Norfolk, Va. (April 22, 2004) – Representatives from Eastern Virginia Medical School, Sentara Norfolk General Hospital, and the City of Norfolk announced today they are taking part in the first national effort to evaluate the life-saving potential of an experimental blood substitute administered before a patient arrives at the hospital.
The clinical trial will compare the survival rate of severely injured and bleeding patients who receive the blood substitute "PolyHeme" to that of patients who receive the current standard of care, saline solution. PolyHeme is compatible with all blood types and, unlike saline, can transport life-sustaining oxygen throughout the body. Ambulances don’t carry blood because of preservation and typing difficulties.
"We are excited to be a part of this groundbreaking study," said principal investigator Leonard Weireter, M.D., professor of surgery at Eastern Virginia Medical School and director of the Shock Trauma Center at Sentara Norfolk General Hospital. "Trauma-related injuries are a leading cause of death among Americans under age 45, killing one in five trauma patients."
The City of Norfolk agreed to participate in the trial because of the prospect of saving lives, according to Loy Senter, chief of Norfolk Emergency Medical Services. "If we can treat these patients very early with this oxygen-carrying solution, we may be able to improve their odds of surviving," he said.
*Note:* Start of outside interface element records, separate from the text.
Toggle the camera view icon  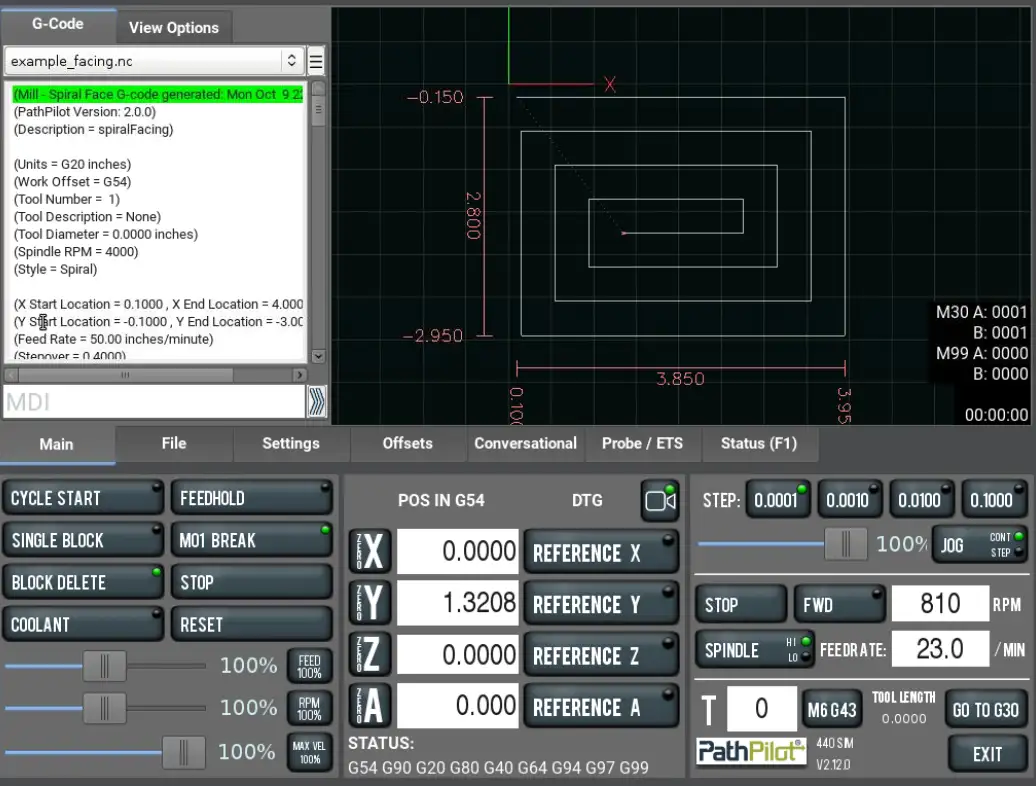[660, 500]
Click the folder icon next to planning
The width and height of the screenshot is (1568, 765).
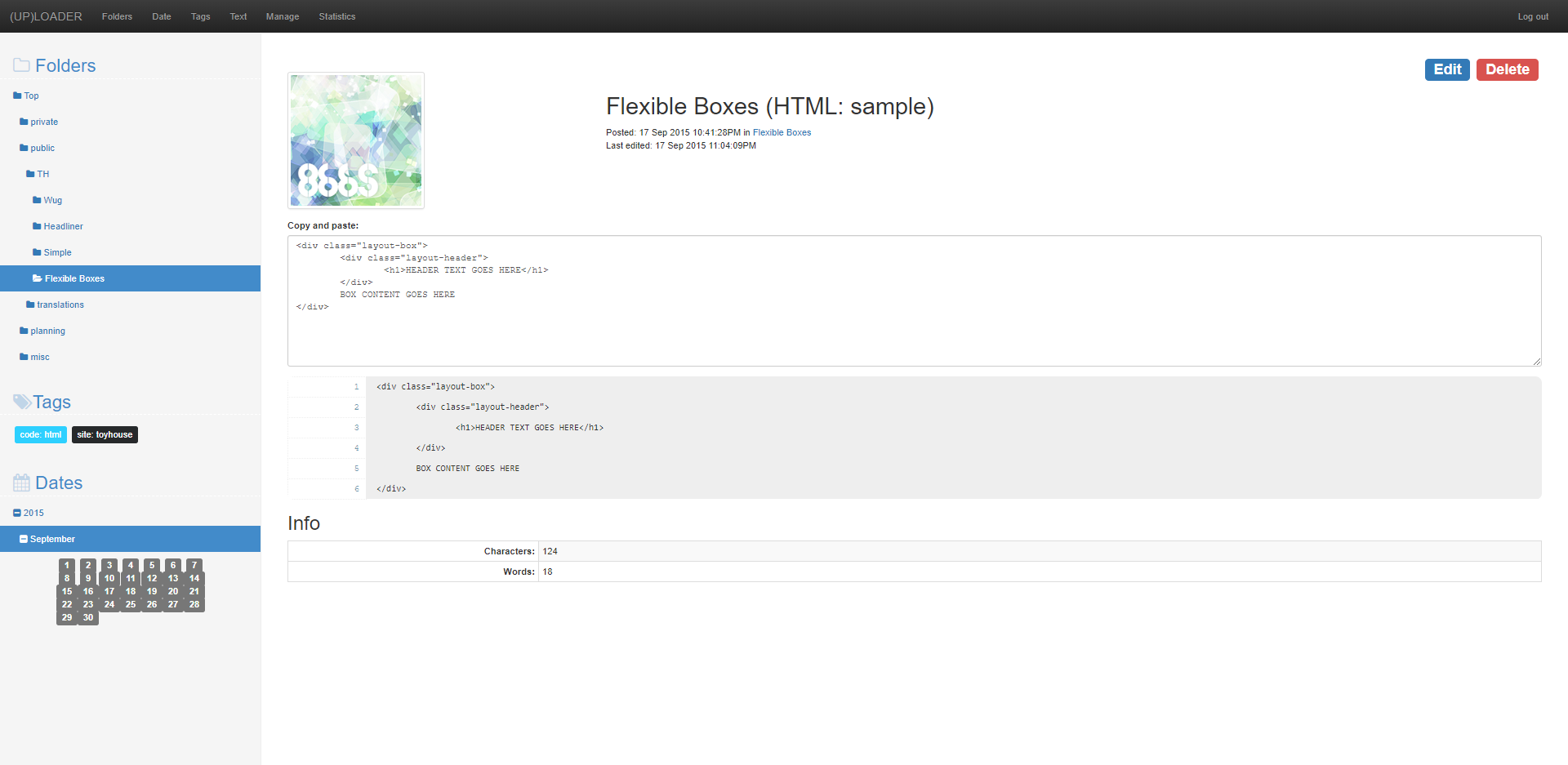[x=24, y=331]
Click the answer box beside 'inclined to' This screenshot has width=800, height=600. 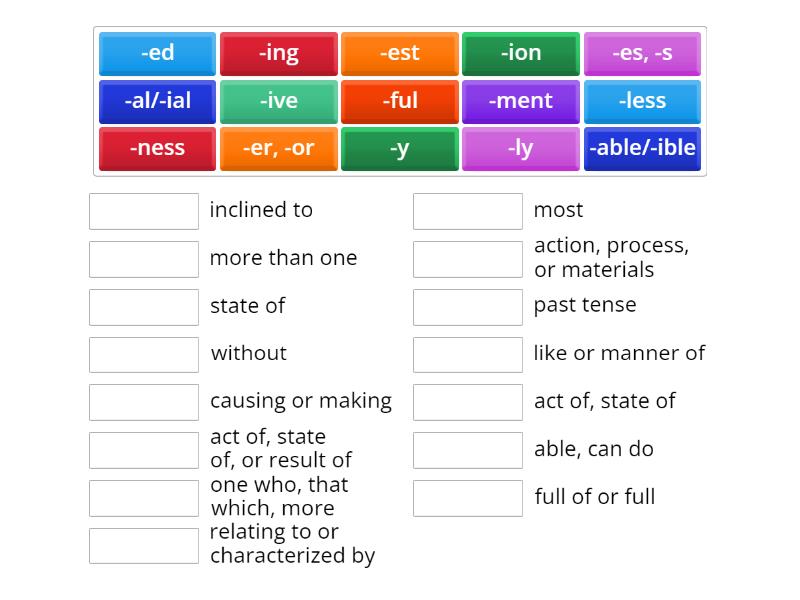tap(144, 211)
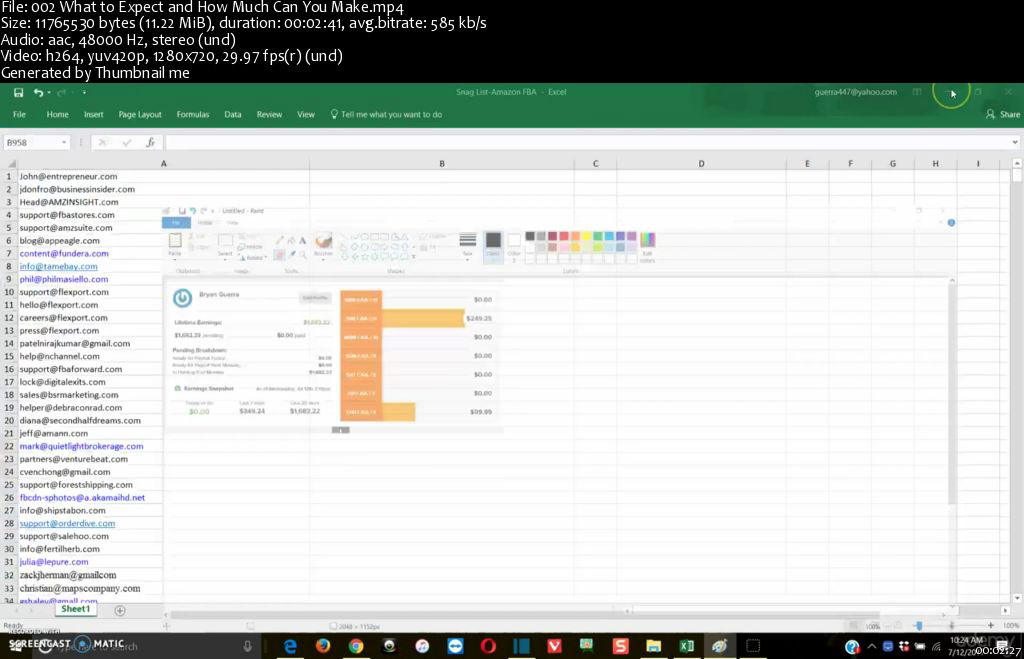This screenshot has height=659, width=1024.
Task: Click the Tell me what you want field
Action: (386, 114)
Because patients eligible for the study are unlikely to be able to provide their consent prior to treatment with PolyHeme, the study is being conducted under federal regulations that permit an exemption from the informed consent requirement. The study will be conducted only in adults and only within the boundaries of the City of Norfolk, according to co-investigator Jon "Jack" Mason, M.D., an operational medical director for Norfolk Fire and Rescue. Mason also is an EVMS associate professor of emergency medicine and assistant medical director of the Emergency Department at Sentara Norfolk General Hospital.
The Institutional Review Board (IRB) of EVMS has approved the first phase of the trial, a "community consultation and public disclosure" period. During this six-week period, investigators will be available to discuss potential risks and benefits from participating in the trial, as well as listen to concerns from all interested groups and individuals. Once the public disclosure period ends, the IRB will meet again to decide if patient enrollment can proceed. The IRB is composed of medical and lay representatives and is responsible for reviewing all research involving humans.
PolyHeme has been studied previously in trauma trials in a hospital setting. PolyHeme is manufactured by Northfield Laboratories, Inc., of Evanston, Illinois.